Por Eduardo De La Cruz Fernández
Escribo estas líneas con la piel todavía impregnada del salitre de Oaxaca y la mente llena de rostros que ya siento como familia, tras tres meses de una experiencia que ha transformado mi forma de entender la cooperación. Al recordar mi estancia entre noviembre y enero, me invade una mezcla de gratitud y asombro; no solo por los paisajes, la naturaleza y el mar, sino por la resiliencia de quienes habitan San José Manialtepec, la Selva El Gavilán y la Bahía de Chacahua. Fue emocionante ver el brillo en los ojos de los maestros cuando descubrimos juntos cómo la inteligencia artificial podía aligerar su carga administrativa, permitiéndoles dedicar más tiempo a lo que realmente aman: enseñar a sus niños y jóvenes.
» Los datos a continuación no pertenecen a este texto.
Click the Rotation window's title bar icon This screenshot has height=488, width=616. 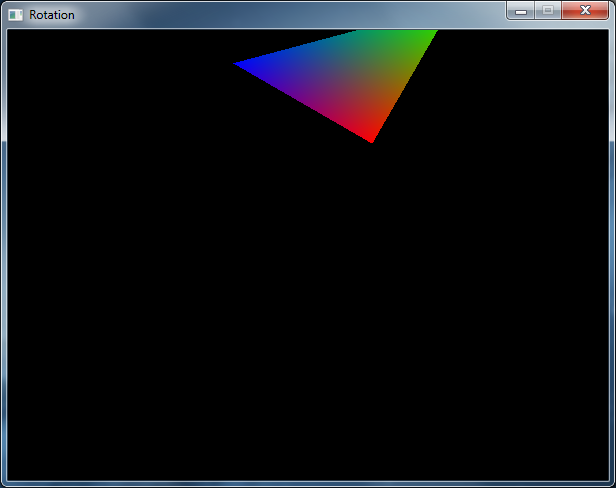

Entre esas aulas y las tardes de inglés con los vecinos, sentí que la tecnología, cuando se comparte con propósito, acorta distancias insalvables.
Esa misma sensación de utilidad me acompañó al adentrarme en la espesura de El Gavilán, donde el diagnóstico participativo dejó de ser un término técnico para convertirse en charlas sinceras bajo la sombra de los árboles y las plantas de café. Diseñar su sitio web de ecoturismo no fue un simple trabajo de oficina; fue el esfuerzo de traducir su amor por la selva a un lenguaje digital que permita al mundo conocer su paraíso. Pero quizás el momento más sobrecogedor fue en Chacahua, caminando por la playa en patrullajes nocturnos bajo un cielo infinito, sintiendo la responsabilidad de proteger cada nido de tortuga marina. Tras el paso del huracán, ver a la comunidad levantarse y ayudarme a reconstruir el campamento mientras liberábamos crías al amanecer me enseñó que la conservación es, ante todo, un acto de fe y resistencia colectiva. Me marcho con la satisfacción de dejar herramientas digitales operativas y sistemas de donación en marcha, pero sobre todo, con el corazón lleno de la fuerza de una costa que lucha por su futuro sostenible.